負けた…完全に負けた。敵に手玉に取られ何もさせてもらえなかった。
敗北した後のことは鮮明に覚えている。屈辱的な陵辱をえて子宮に卵を産み付けられ、精液も注ぎ込まれた
多少の覚悟はしていたつもり…負けたらどうなるかも解っていた。だが実際に汚されるのとそうでないのとは全く違う
霞もこんな気持ちになったのだろうか。そう思うと気持ちがまた沈んでいく
『う、う〜ん』
目を覚ます。目覚めは最悪だ、というより自分はいつ眠ったのか?それにここは自分のベッドではない。記憶の限りでは病室のベッドだと思われる
『夢……だったの?』
その考えは真っ先に否定された。まず下腹部が違和感を訴え、その場所に目をやると其処には妊婦のように膨らんだ自分のお腹が存在していたのだから
『あ……(やっぱり…現実だったんだ……)』
突き付けられる容赦ない残酷な現実。今、ここに異種の…デスパイアの幼生が蠢いているのだろう。そう想像しただけで頬を一筋、涙が流れる
『アカネ……』
ふと横から弱弱しい声が聞こえてくる。普段よく耳にしている声だというのに初めての声のように聴こえた。
『玲奈先輩……』
その声の主は隣のベッドで上体を起こしてこちらに話しかける。その表情は暗く、いや、暗すぎて別人のようだ。恐らく自分もこんな表情をしているのだろう
玲奈の腹部も同じように大きく膨れあがっている。どのような命運を辿ったか一目で理解できてしまう
『玲奈先輩も…その……卵を?』
おずおずと尋ねる…触れるべきことではないかもしれないが、聞かずにはいられなかった
『ええ……私は…お尻に…』
まるでそれ以上は言えないとでも言わんばかりに口を閉じる。さらに表情は落ち込み、重い空気が流れていく
『アカネちゃん!!玲奈先輩!!』
そのとき部屋のドアが開かれ、よく知った人物が声を上げた。両手には洗面器とタオルが入っており、自分たちの世話をするつもりだったのが見て取れる
すぐさま二人の下に駆け寄る。本気で心配していたのだろう
『良かった……二人とも助かって…』
良かった…とは言えないかもしれないが、この時代では一度敗北したエンジェルが救助されるということは珍しいことなのだ
20年前に比べてデスパイアの数に対してエンジェルの数が圧倒的に少なく、さらにエンジェルの質まで低下している。

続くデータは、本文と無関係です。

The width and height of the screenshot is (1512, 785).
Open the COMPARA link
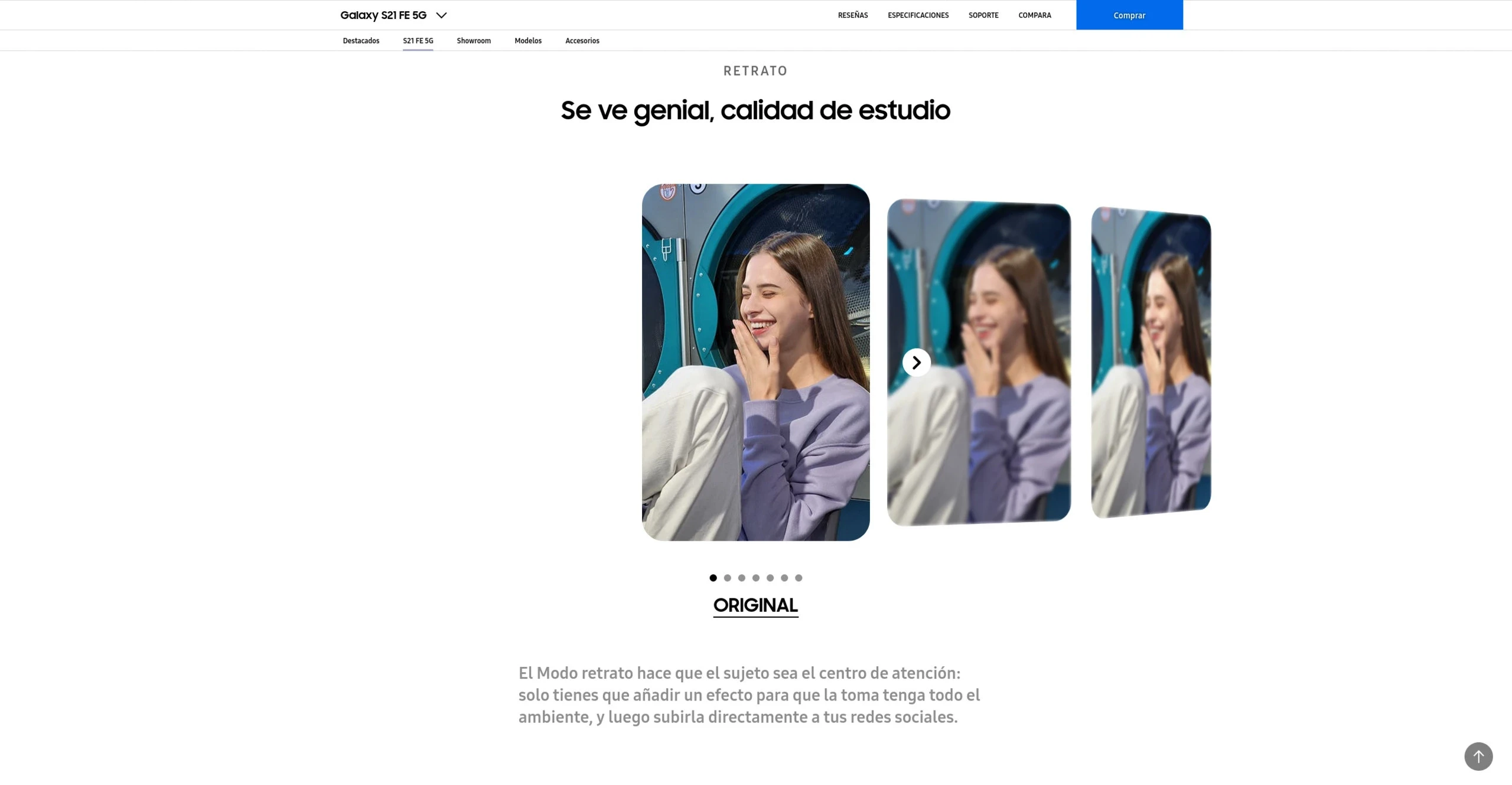click(x=1034, y=15)
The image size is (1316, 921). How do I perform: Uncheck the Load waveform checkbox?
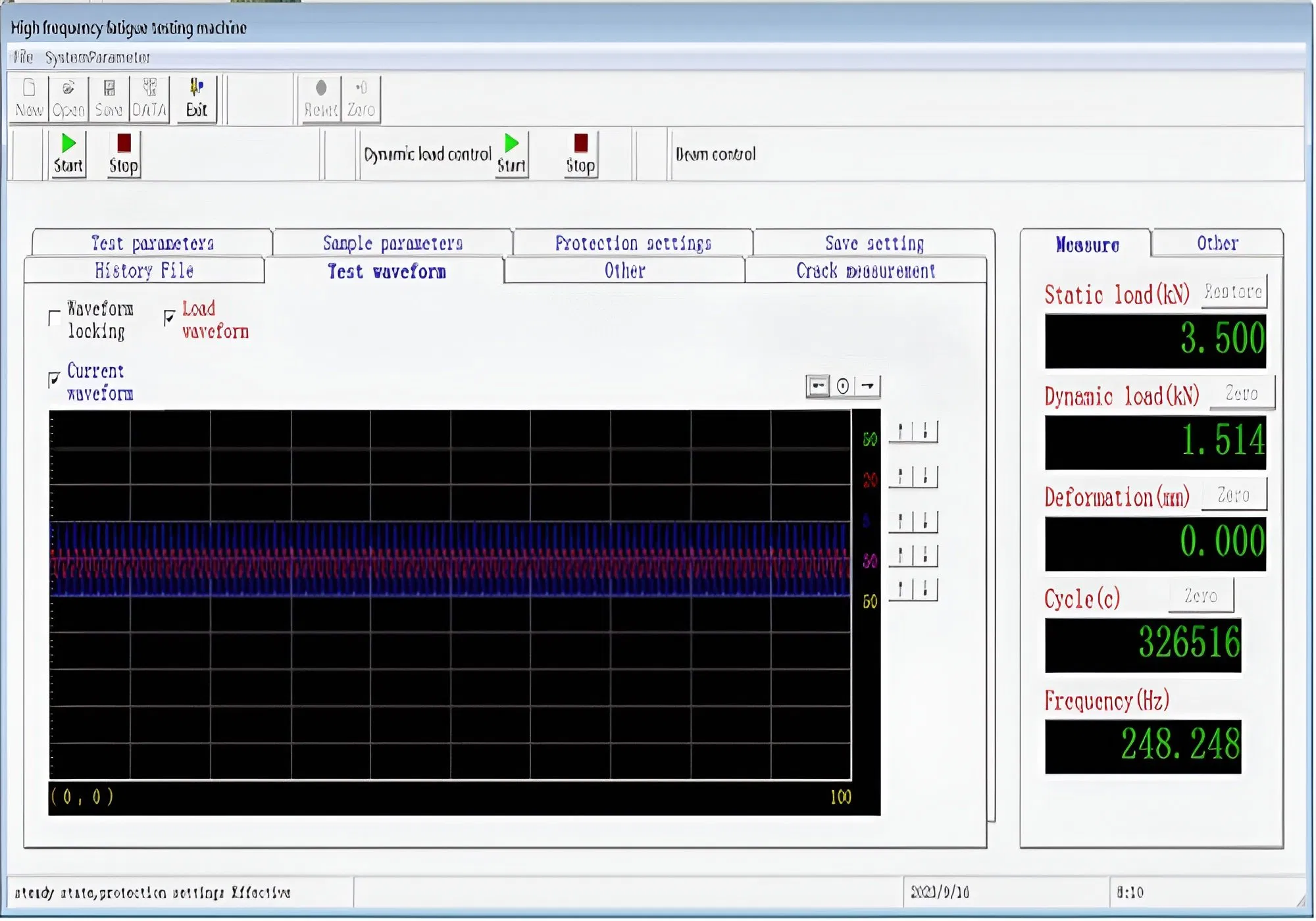[170, 318]
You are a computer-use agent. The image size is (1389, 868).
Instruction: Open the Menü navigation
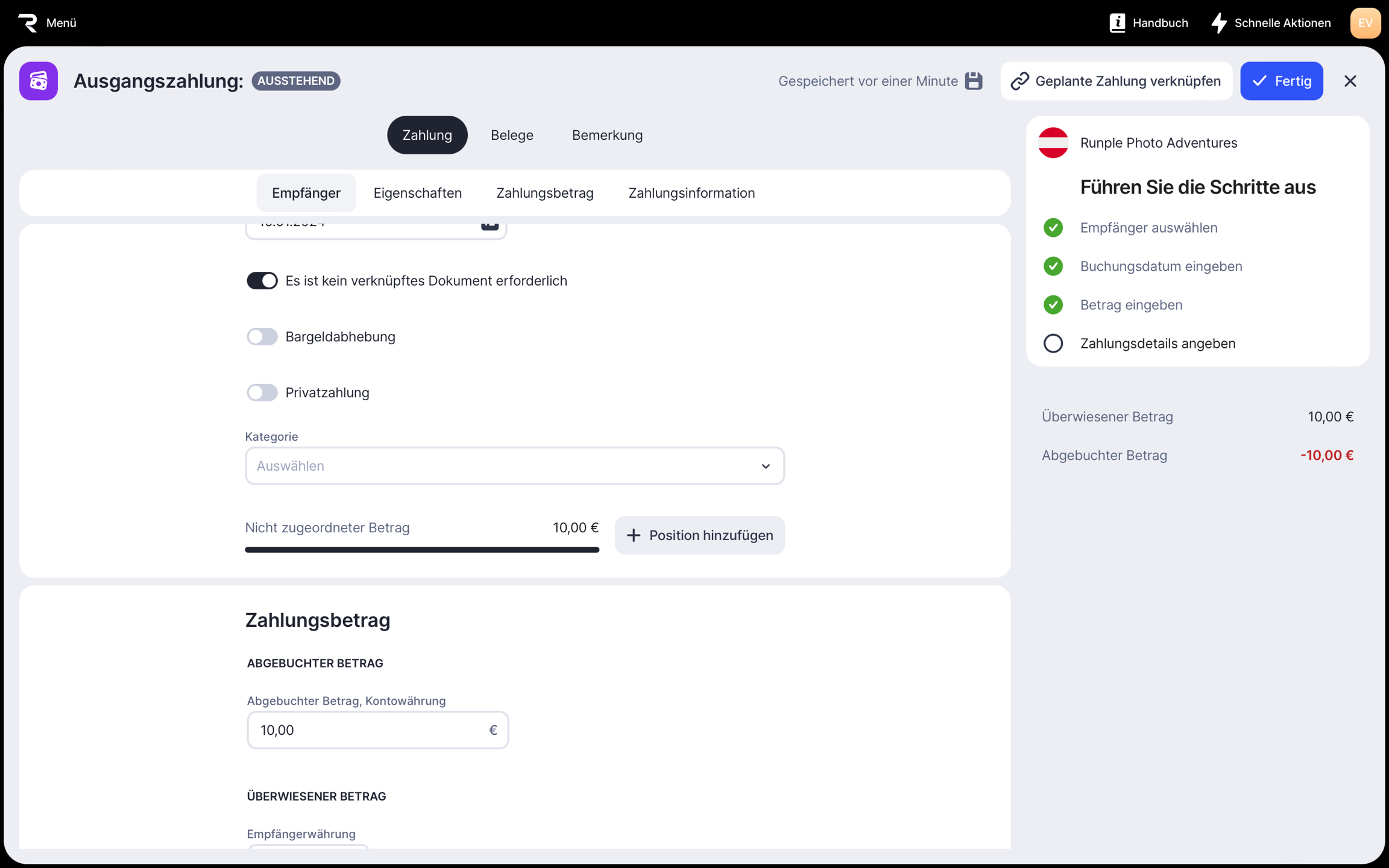[61, 23]
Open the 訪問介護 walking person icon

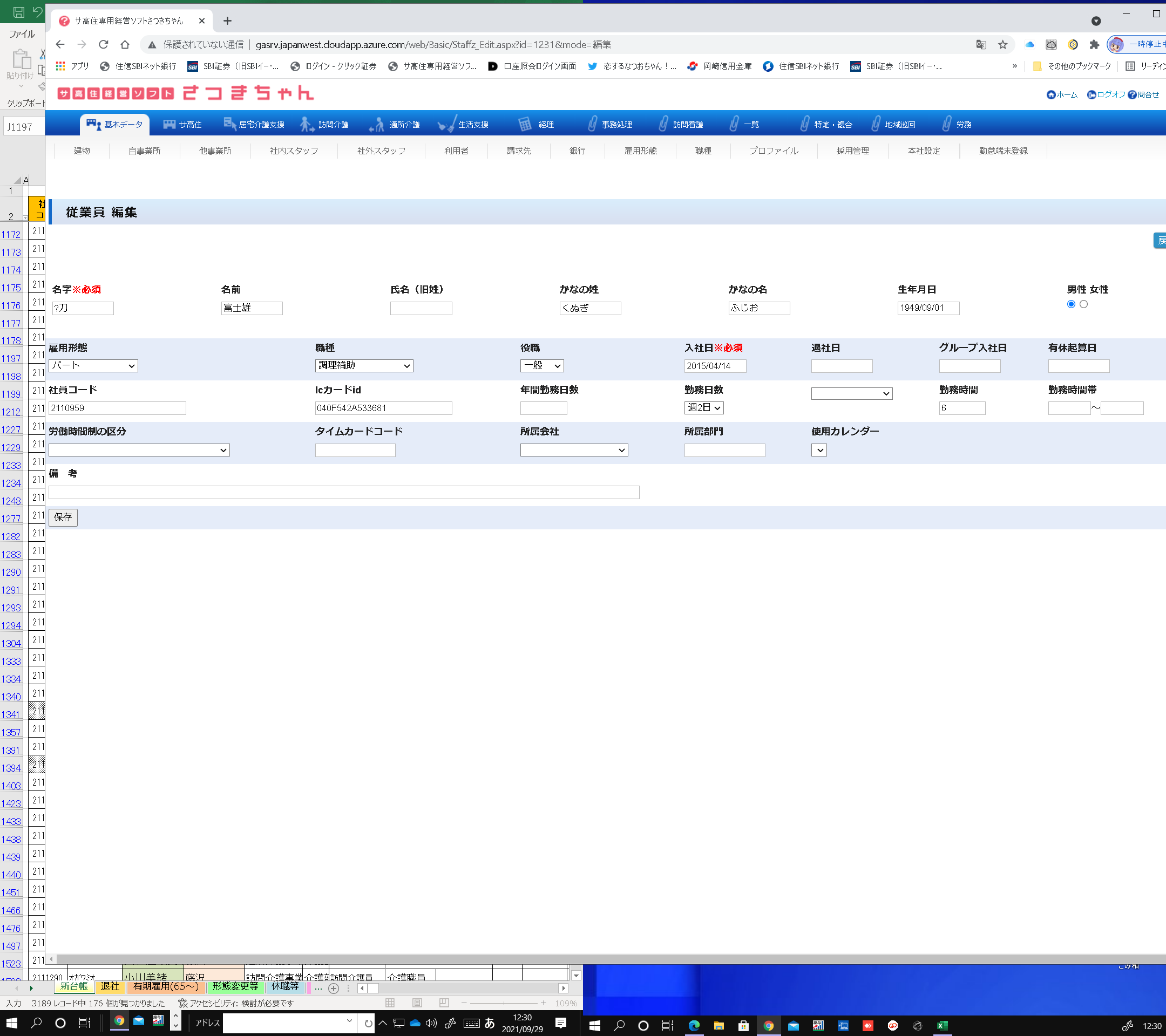[x=306, y=124]
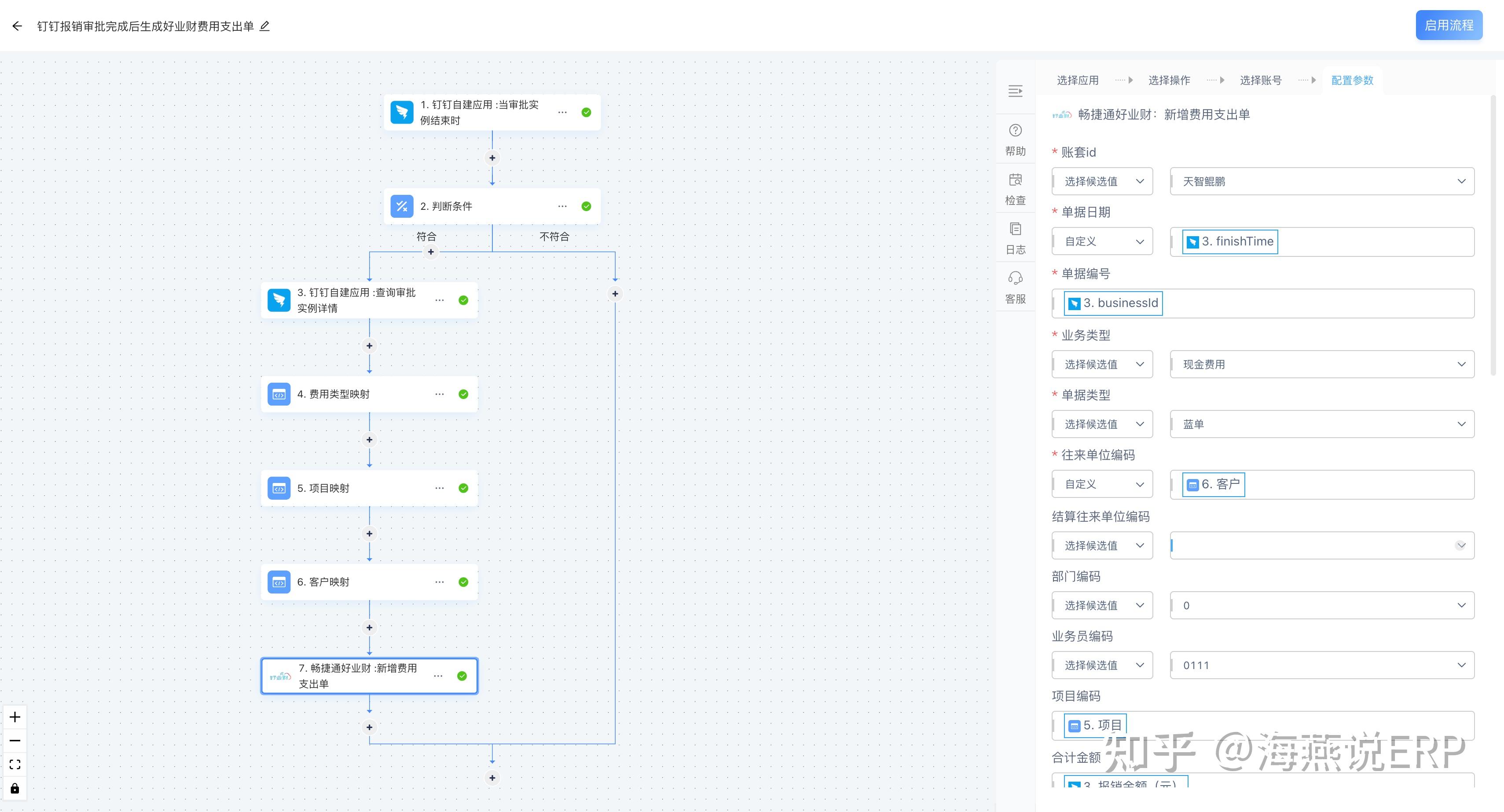Open the 日志 log panel
Screen dimensions: 1504x812
(1015, 229)
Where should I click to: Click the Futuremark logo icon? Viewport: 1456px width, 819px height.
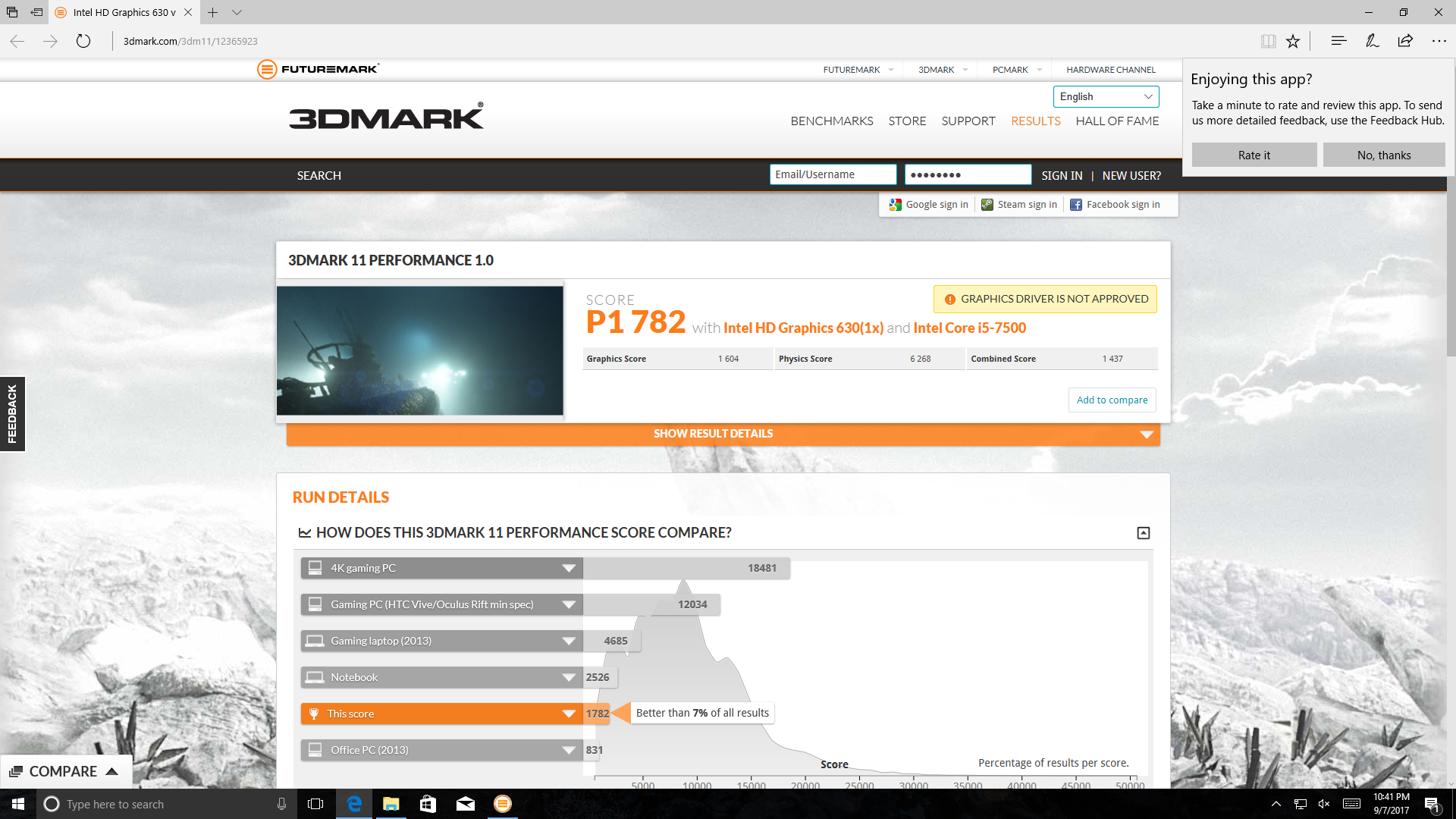[x=267, y=69]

救助には少なくとも敗北したエンジェルよりも強い者を派遣する必要がある。だが人手は全く足りておらず、各地の防戦で手一杯なのだ
この間に捕えたエンジェルを用いて繁殖を行うデスパイア…これが現状。人類の対デスパイア戦線は完全な悪循環に陥っていた
アカネ達のように部隊全員が敗北して全員救助されるというのは奇跡に近いことだった
『そうね…助けてくれてありがとう……霞』
重い空気から暖かい空気に変わった
……………
………
…
『それで…お、お腹の治療なんだけど…』
霞は椅子に座り、下を見つつ表情を朱に染めながら今の二人にとって最も重要な話題を切り出す
『そ、そう!速く治療して欲しいんだけど…』
慌てたように返答するアカネ、何しろ今現在も卵は成長を続けているのだから。
たとえ治療に男性の精液を膣内に注入する必要があったとしても、デスパイアの子孫を出産するより数段マシだ
『おかしいわね…普通は救助されて直ぐに治療が施されるハズ…私達が眠っている間に何故済まさなかったの?』
疑問も浮かぶだろう…玲奈の言うとおり通常なら治療されているはずなのだ。けれど今の二人は出産が近いお腹なのだから
『実は…そのことでデスパイア研究班からお願いがあったの……』
言いにくそうに話す霞…あまり良い内容ではないだろう
『あの…研究サンプルとして……受精卵と…デスパイアの赤ちゃんを提供して欲しいらしいの……』
確かにそれらが手に入れば研究が捗り、ひいては人類のためになるだろう。
『も、もちろん拒否権はあるから!!命令ではなくてお願いらしいからね!』
霞としても拒否権を行使して欲しかった。人類のためとはいえ、これは酷すぎる…
『霞…私はダメ…いくらなんでも…それはできないよ……』
『私も無理よ…研究部に文句の一つでも言いたくなるわ…』
当然だ…異種の仔など産めるものではない
『よかった…それじゃあ、治療を始めるね』
霞は席を立ち、医務室の引き出しからあるモノを取り出す。何か背後に不気味なオーラが見えるのは気のせいだろう
『二人とも…四つん這いになってお尻を突き出してね…』
振り返った霞の手には白い液体の入った極太の注射器が二本。なぜか眩しい笑顔を振りまきながら迫ってくる
悲鳴とも嬌声とも取れる声がこだまする昼下がりの医務室…
とある少女の証言によると『あれは新種のデスパイアだよ!!』だそうだ。
といっても施設内にデスパイアなどいるはずもない。謎は謎のままにしておくのが一番のようだ
2日後―――
本日より霞の休暇が終了し、現場に復帰することとなる。とは言っても休暇の後半は隊の被害者の看護や自主訓練を行っていたために大した変化はない
さらにアカネと玲奈も身体と魔力が癒え、同時に現場に復帰という形となった。
この二人は霞とは違って直ぐに立ち直った
今は訓練中。ここ数日玲奈の頭の中は、ある疑問が支配していた…
『霞…そういえば私達を助けた時のあなたの攻撃……相当な威力だったのだけど一体なにを?』
思い切って疑問をぶつける。この部隊の攻撃力はアカネを筆頭に次に玲奈、最後に霞の順だったはずである。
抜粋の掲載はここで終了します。